Il lavoro è precisamente questo, rintracciare la positività in tutto quello che accade. Anzi, di tutto quello che accade. Allora ogni cosa diventa un’occasione, e non è più un lamento.

Non mi è possibile passare dal lamento alla sfida senza questa accanita ed appassionata ricerca della positività. E’ un lavoro, appunto. Un lavoro che va fatto da mattina a sera (e spesso anche la notte).  Un lavoro che può fare la differenza (ecco perché è ragionevole farlo), dare grossi risultati, nei rapporti personali, nei rapporti affettivi, come genitore, nel sesso, ovunque..

Smile!

Un lavoro che passa necessariamente nella vita ordinaria, come attitudine ad abbracciare le circostanze.

Ci stavo pensando stamattina, in palestra. Per un momento sono riuscito ad osservarmi come dall’esterno, e non essere automaticamente invischiato in ogni cosa che penso.
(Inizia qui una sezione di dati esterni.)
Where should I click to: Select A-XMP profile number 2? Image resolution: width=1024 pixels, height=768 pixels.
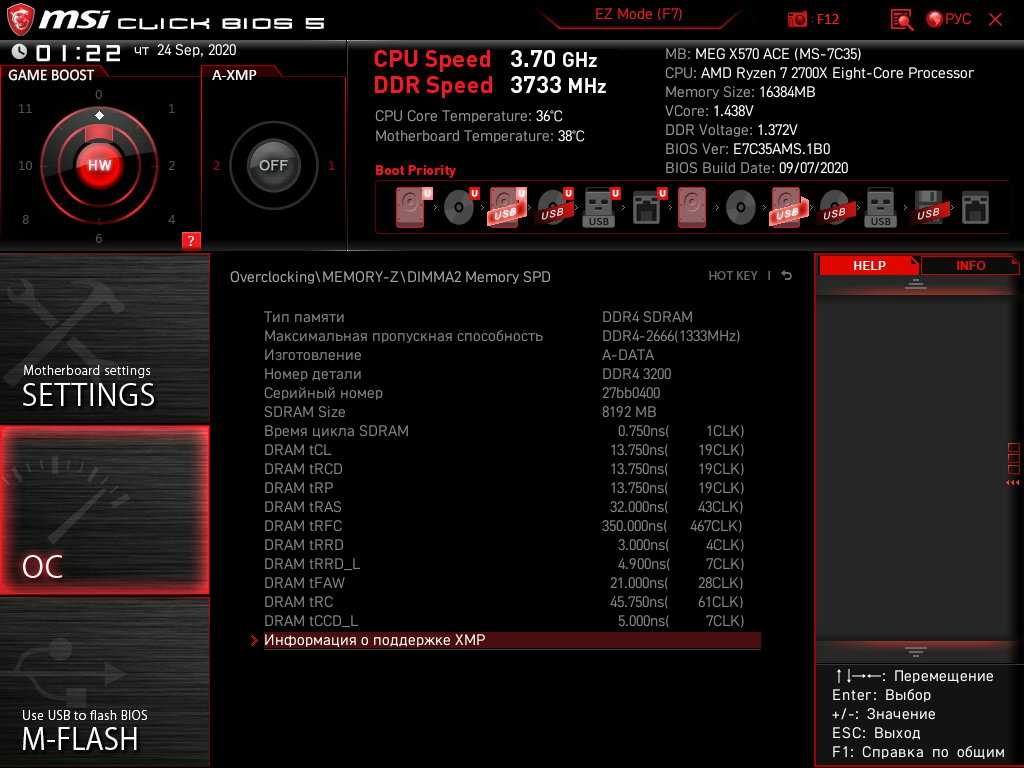pyautogui.click(x=216, y=166)
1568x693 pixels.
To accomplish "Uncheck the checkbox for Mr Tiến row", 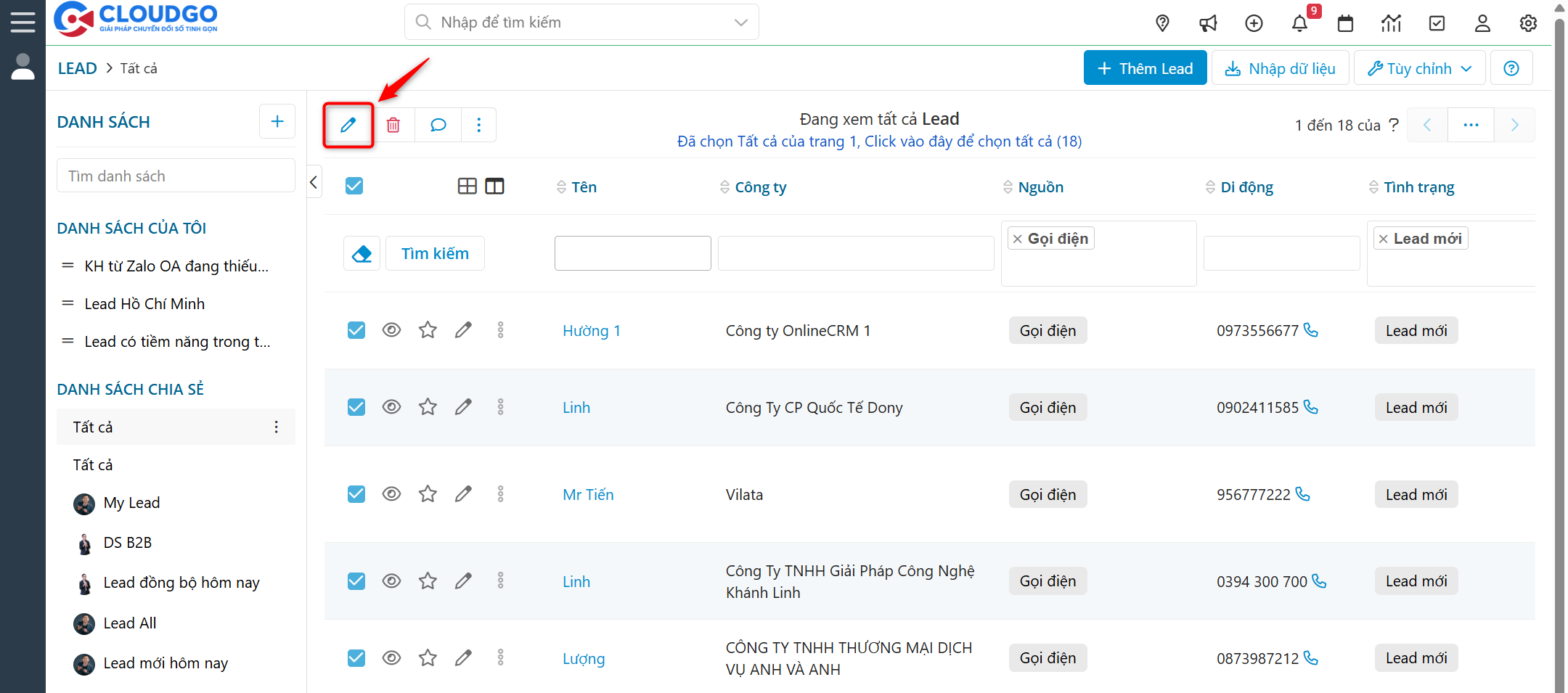I will (x=356, y=494).
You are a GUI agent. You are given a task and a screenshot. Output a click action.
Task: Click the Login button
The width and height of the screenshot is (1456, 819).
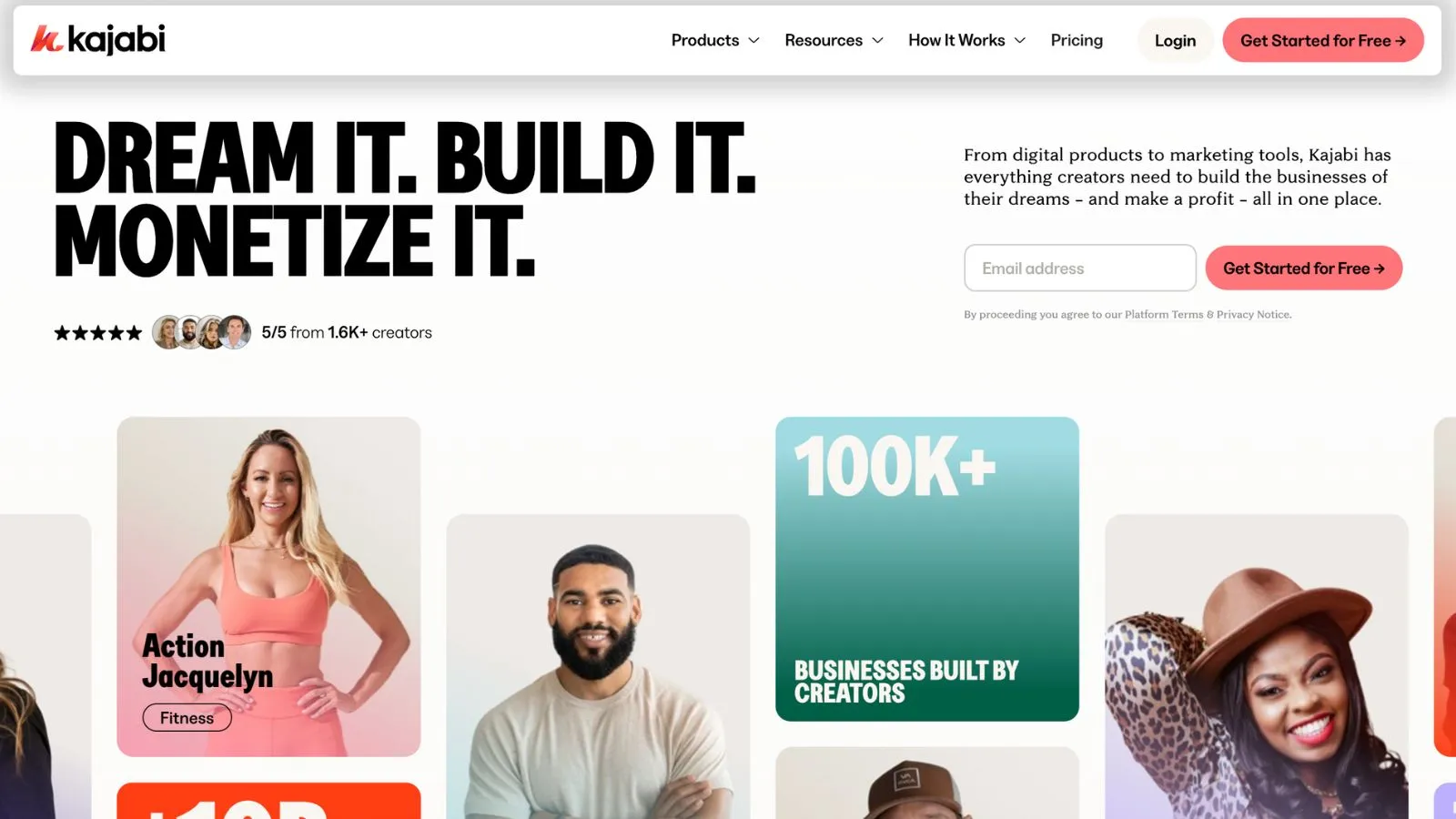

Ho capito allora quanto spesso la mente mi “vende” pensieri ed atteggiamenti negativi, rinunciatari, quante volte passa il pensiero tanto io non ci riesco oppure tanto non sono in grado oppure anche, davanti ad una difficoltà anche minima, ad un lieve imprevisto ah ma ci mancava anche questa ora.

Fermi tutti. Come sarebbe? Ora basta. Non sono più disposto a comprare tutto quello che mi vende la mente. Non più. Questo è il lavoro. Sostituire delicatamente i pensieri negativi perlopiù (grazie al cielo) immotivati, con pensieri positivi e costruttivi. Passare ad uno stato energetico migliore, a frequenze più elevate, diciamo. 
La bassa frequenza è tristemente contagiosa. Tende ad autorinforzarsi. L’ho notato anche ieri. Più vedi cupo più vuoi vedere cupo. Perché è così? Perché a volte ho questa paura di essere felice? Tante volte me lo sono chiesto, ma adesso mi pare di avvicinarmi per la prima volta ad una risposta. Perché nella felicità l’ego si ridimensiona, scompare. L’ego vive benissimo nel conflitto, nell’infelicità, nella tensione. Ci sguazza. La felicità è inevitabilmente uno stato prossimo ad una armonia universale, come tale l’ego viene messo in crisi. Intendo l’ego come la parte più impulsiva, reattiva, in un certo modo infantile, che ci portiamo dentro. Quella che vuole incondizionato amore e attenzione, che non è disposta all’attesa per avere qualcosa. Quella che non concepisce che esista altro oltre le cose che vedi e tocchi.
Mi dico, quello che mi ci vuole è guardare le circostanze con occhio diverso. Perché poi alla fine sono loro, le circostanze, che per me esistono davvero. E’ il modo in cui la realtà mi tocca.  
Luigi Giussani l’ha espresso bene. La vocazione è andare al destino abbracciando tutte le circostanze attraverso cui il destino ci fa passare

Andare al destino è realizzare se stessi. Essere felici profondamente.


Nella vita di chi Egli chiama, Dio non permette che accada qualche cosa, se non per la maturità, se non per una maturazione di coloro che Egli ha chiamati.

Quindi tutto ha senso. Tutto.

Davanti a ogni circostanza e a ogni sfida, che sono costanti, io sono costretto a decidere se rimanere nel lamento oppure se guardarla come la possibilità attraverso cui il Mistero chiama me al rinnovamento della mia autocoscienza. 

C’è molto da lavorare, per me. Guardandomi da fuori, scopro finalmente che l’attitudine al lamento è diventata quasi una abitudine, senza che l’avessi mai pianificato. Si è consolidata durante anni e anni, un atteggiamento non programmato ma comunque vissuto. Però la cosa non mi spaventa, fintanto che vedo una strada che si può percorrere. C’è una strada da poter camminare, e io la voglio fare. Poi il passo sarà anche lento, ma cerco di non preoccuparmi. L’importante è camminare.